:: Your goal ::
Go through the data and copy each line where the word "Industry" shows up.

** Records provided follows **

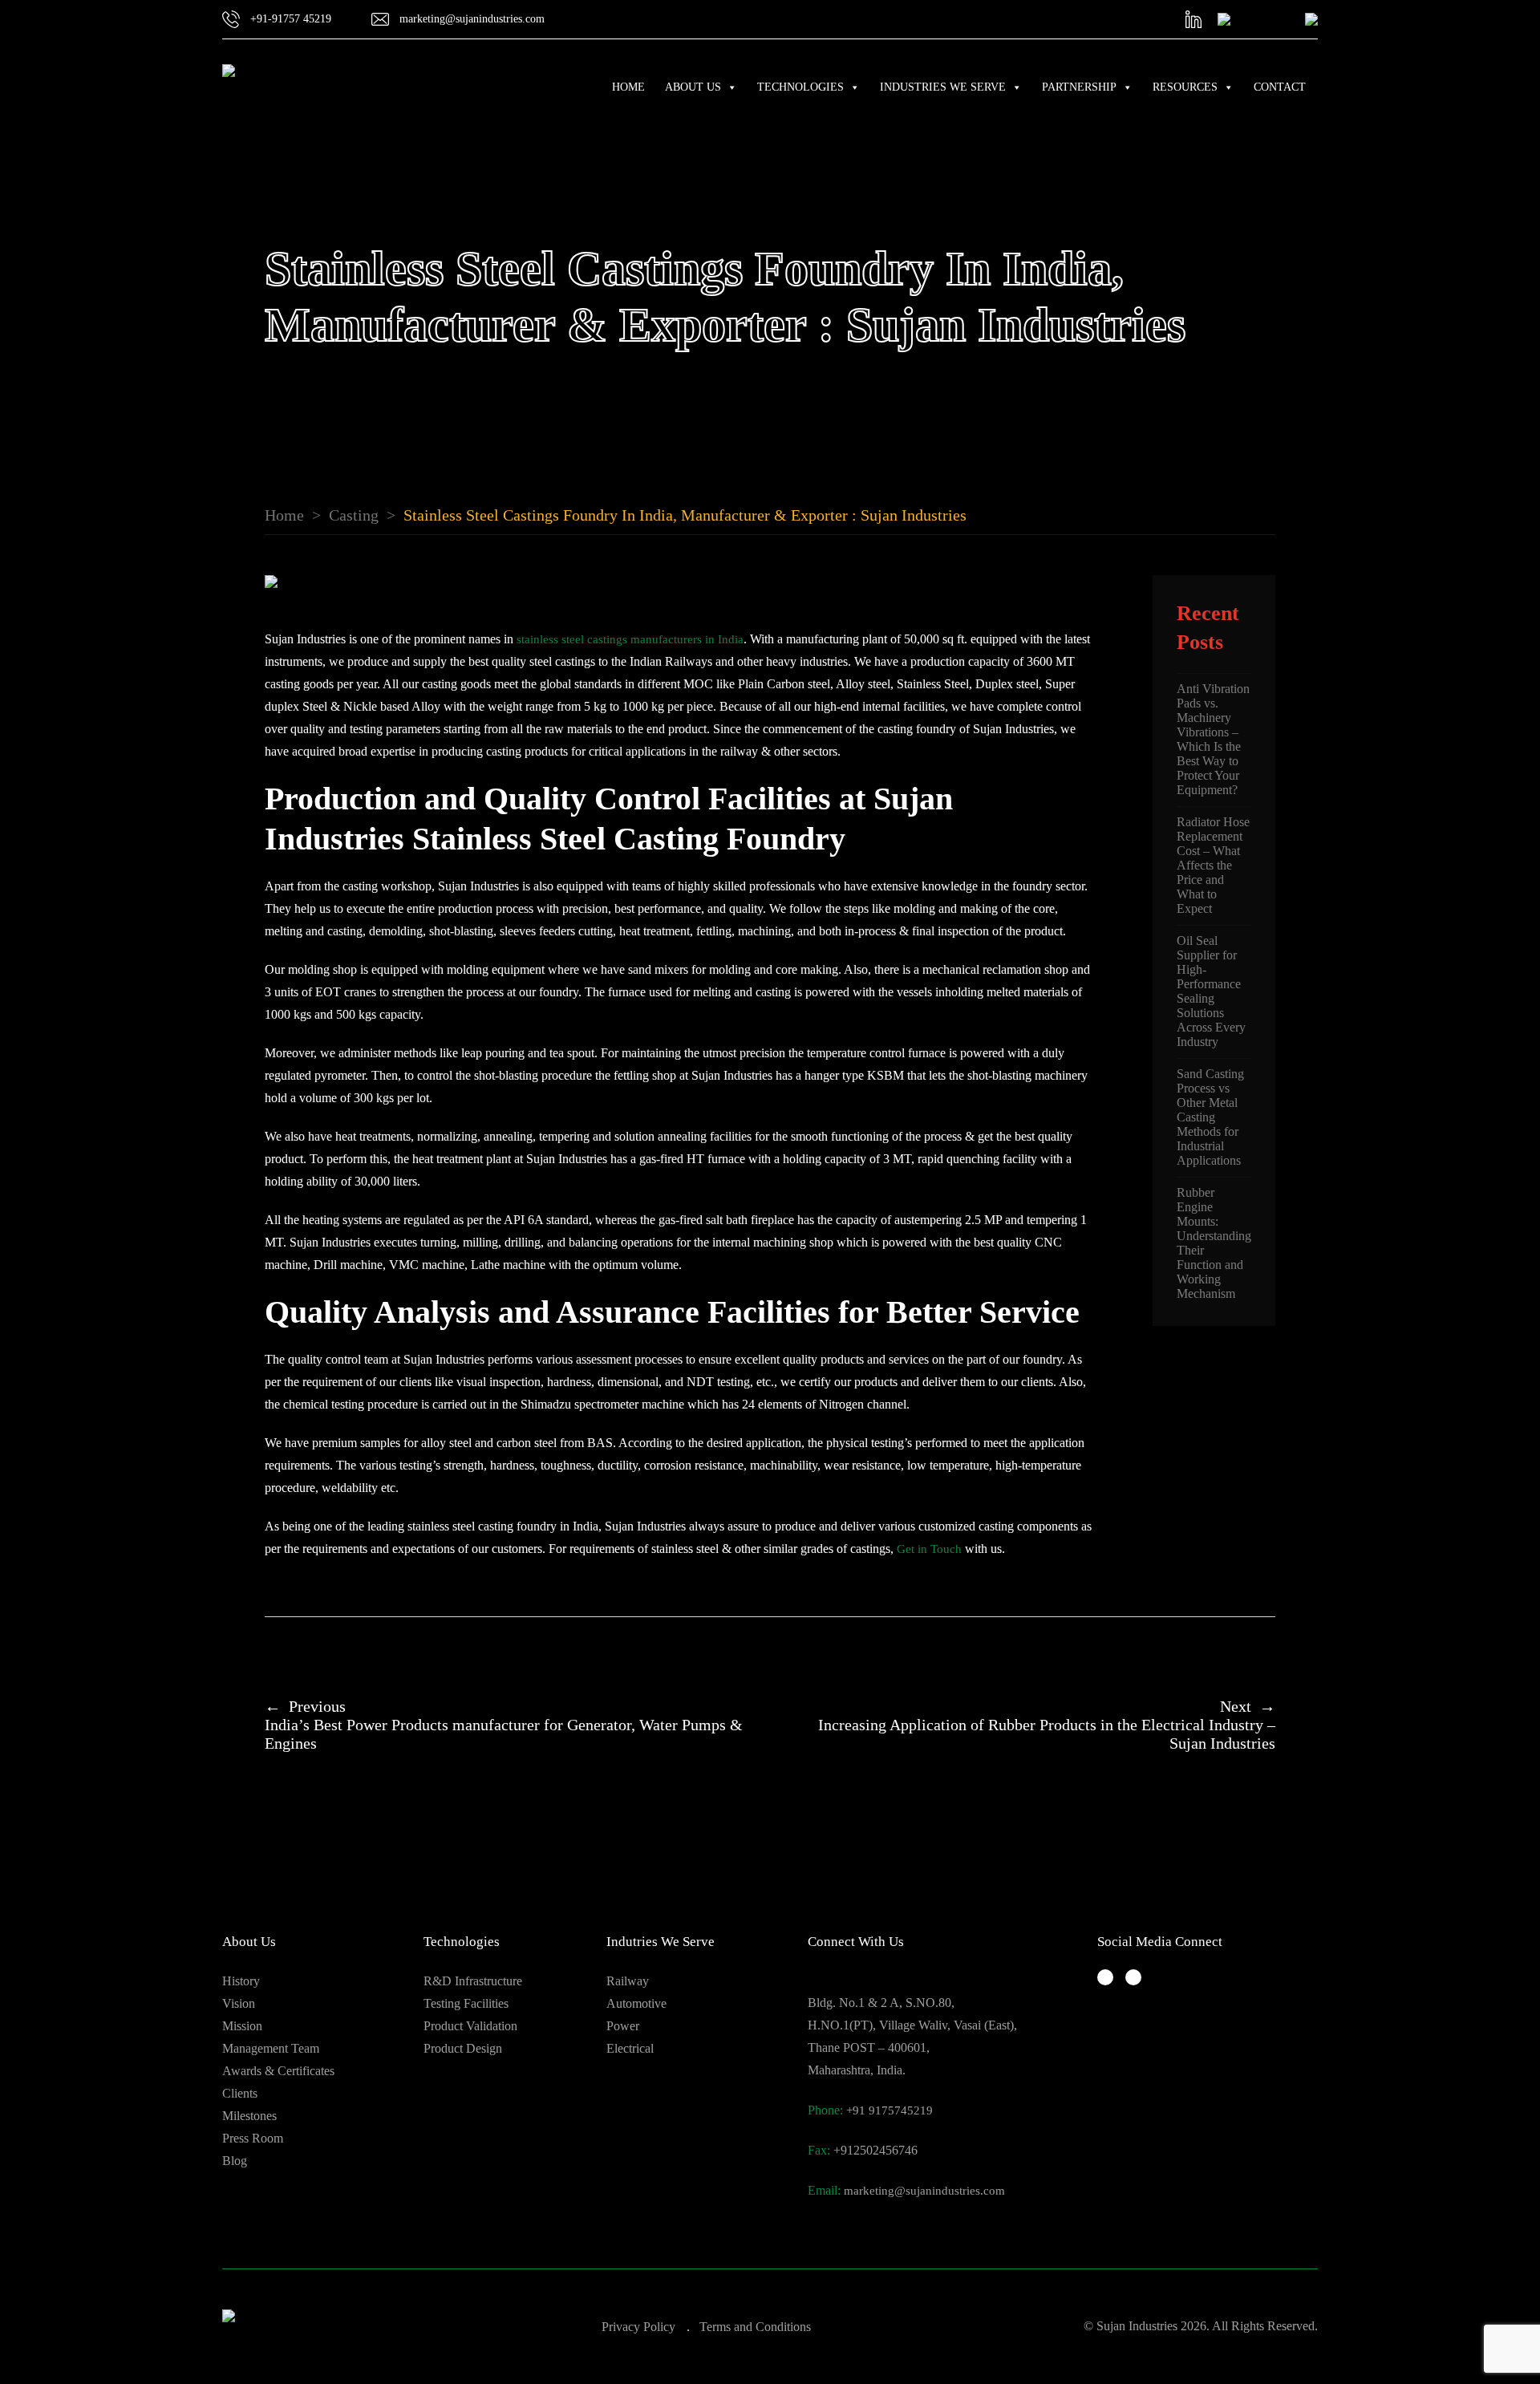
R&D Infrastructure (473, 1981)
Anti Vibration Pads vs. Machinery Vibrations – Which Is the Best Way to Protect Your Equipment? (1213, 739)
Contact (1280, 87)
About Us (693, 87)
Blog (234, 2160)
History (241, 1981)
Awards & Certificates (278, 2071)
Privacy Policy (638, 2326)
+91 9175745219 (889, 2110)
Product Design (463, 2048)
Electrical (630, 2048)
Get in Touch (929, 1549)
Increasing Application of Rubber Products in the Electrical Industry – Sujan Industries (1046, 1724)
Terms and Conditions (755, 2326)
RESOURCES (1185, 87)
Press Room (252, 2138)
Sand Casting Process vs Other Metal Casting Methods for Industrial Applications (1210, 1117)
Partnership (1079, 87)
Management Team (270, 2048)
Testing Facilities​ (466, 2003)
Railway (627, 1981)
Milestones (249, 2115)
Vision (238, 2003)
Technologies (800, 87)
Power (622, 2026)
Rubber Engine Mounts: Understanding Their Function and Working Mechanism (1214, 1243)
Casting (354, 515)
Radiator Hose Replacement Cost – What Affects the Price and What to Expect (1213, 865)
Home (628, 87)
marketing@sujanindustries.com (924, 2190)
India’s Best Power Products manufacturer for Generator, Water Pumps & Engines (504, 1724)
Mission (242, 2026)
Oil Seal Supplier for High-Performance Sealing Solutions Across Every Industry (1211, 991)
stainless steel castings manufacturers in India (630, 639)
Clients (239, 2093)
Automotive (636, 2003)
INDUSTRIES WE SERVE (943, 87)
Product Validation (470, 2026)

** End of Records provided **

:: Reply ::
Increasing Application of Rubber Products in the Electrical Industry – Sujan Industries (1046, 1724)
Oil Seal Supplier for High-Performance Sealing Solutions Across Every Industry (1211, 991)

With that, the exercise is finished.